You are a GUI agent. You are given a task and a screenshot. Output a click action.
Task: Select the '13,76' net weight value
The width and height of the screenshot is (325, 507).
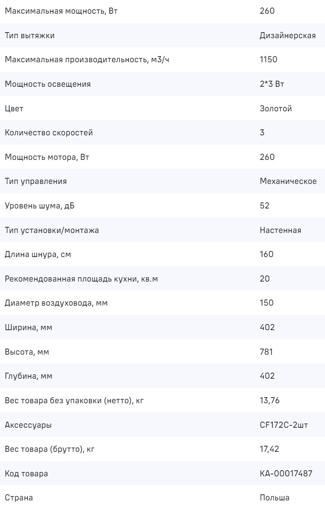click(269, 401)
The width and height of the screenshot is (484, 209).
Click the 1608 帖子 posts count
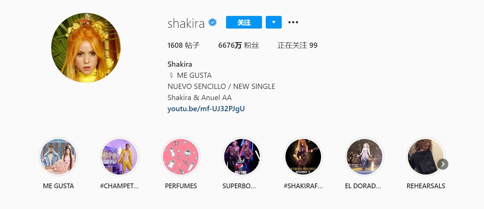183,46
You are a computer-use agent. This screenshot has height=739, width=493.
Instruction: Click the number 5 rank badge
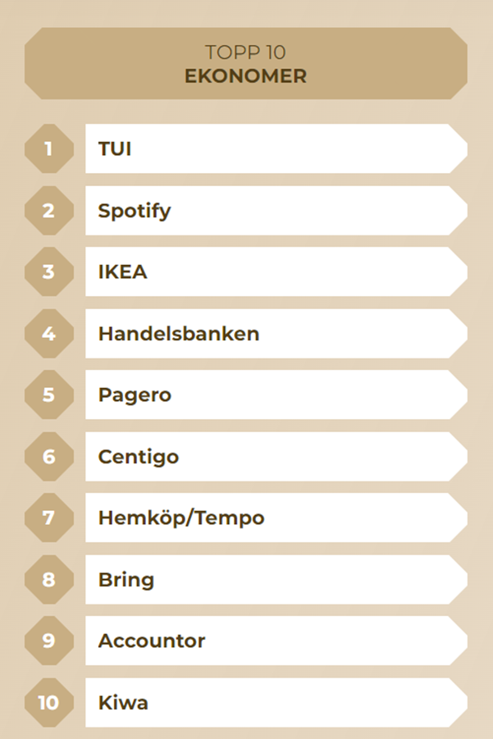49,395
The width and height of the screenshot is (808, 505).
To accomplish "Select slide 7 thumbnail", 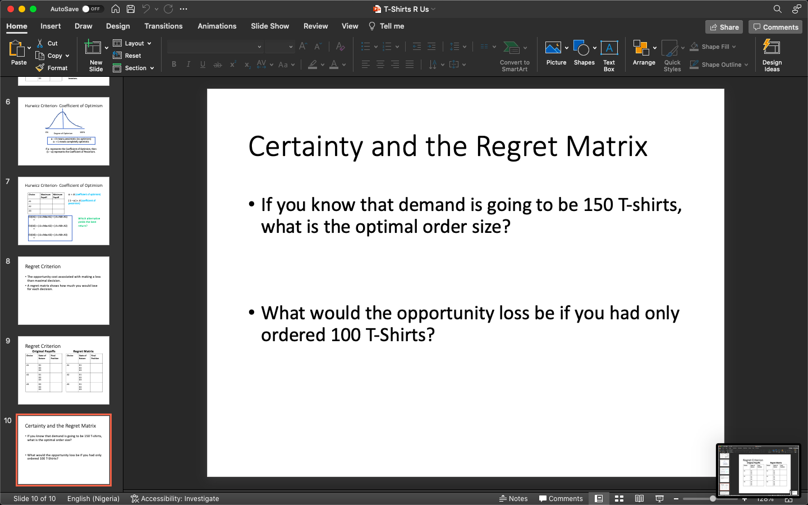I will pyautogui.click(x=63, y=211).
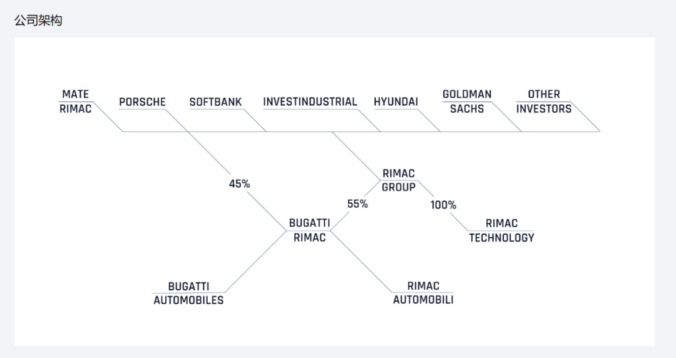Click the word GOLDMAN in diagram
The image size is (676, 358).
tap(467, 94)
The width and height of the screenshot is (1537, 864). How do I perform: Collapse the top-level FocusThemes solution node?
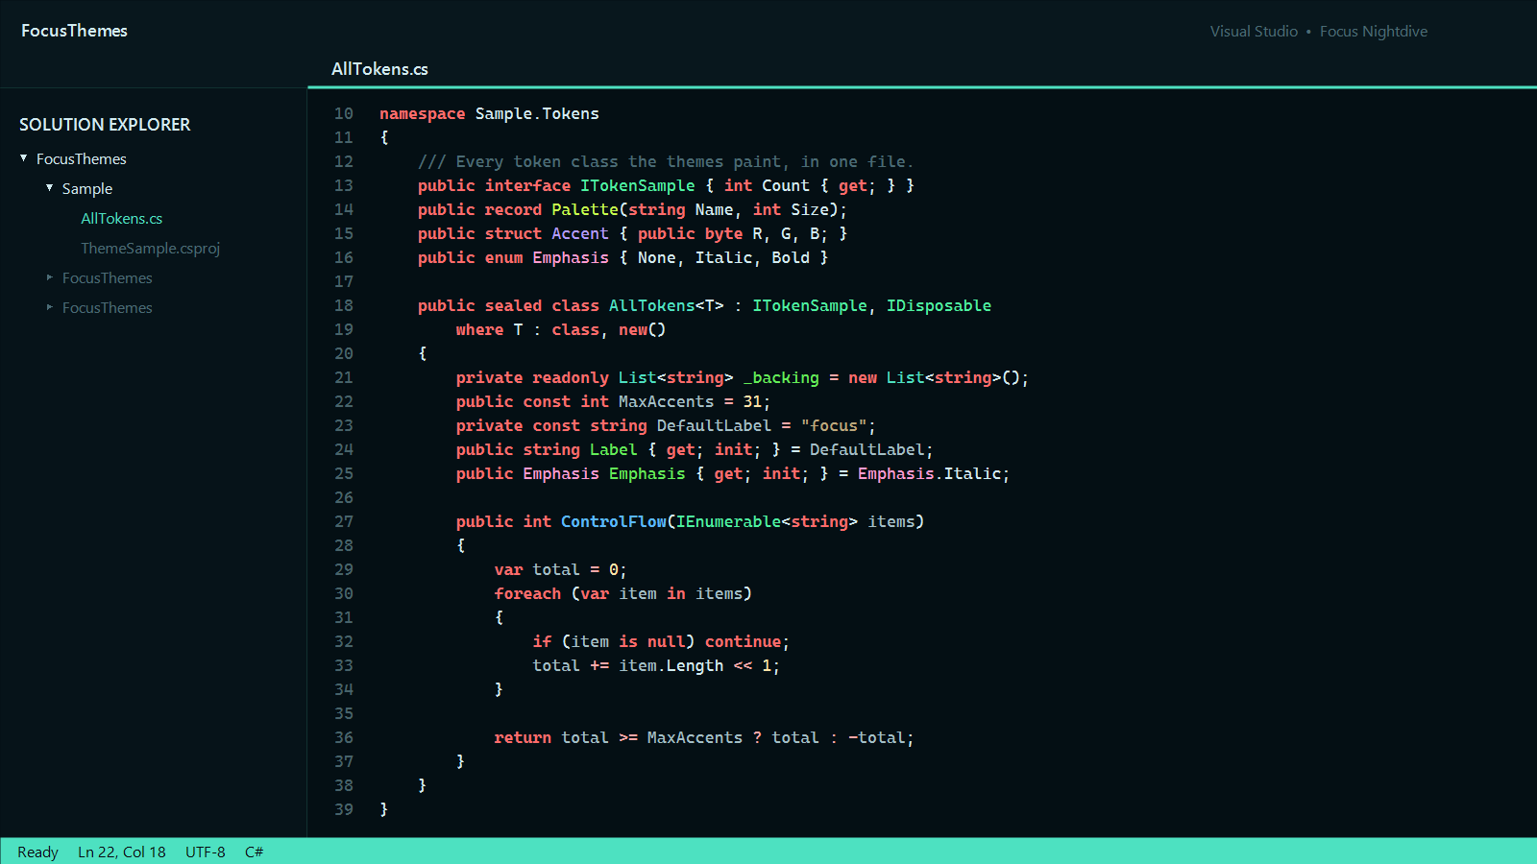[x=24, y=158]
══════
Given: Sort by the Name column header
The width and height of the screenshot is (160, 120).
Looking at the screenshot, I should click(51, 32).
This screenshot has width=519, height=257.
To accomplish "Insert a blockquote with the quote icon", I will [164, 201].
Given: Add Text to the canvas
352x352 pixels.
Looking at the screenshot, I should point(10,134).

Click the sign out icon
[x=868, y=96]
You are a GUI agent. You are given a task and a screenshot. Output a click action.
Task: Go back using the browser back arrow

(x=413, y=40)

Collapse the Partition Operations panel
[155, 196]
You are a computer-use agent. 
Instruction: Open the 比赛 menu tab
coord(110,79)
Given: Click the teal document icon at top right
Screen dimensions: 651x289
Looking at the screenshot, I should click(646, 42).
══════
Goal of the exercise
Search the listing above for the string "agent". Copy every line that contains it.

Task output
You are a GUI agent. You are given a task and a screenshot. Output a click action.
You are a computer-use agent. This screenshot has height=739, width=493.
You are a GUI agent. You are given a task and a screenshot. Output a click action.
You are a computer-use agent. 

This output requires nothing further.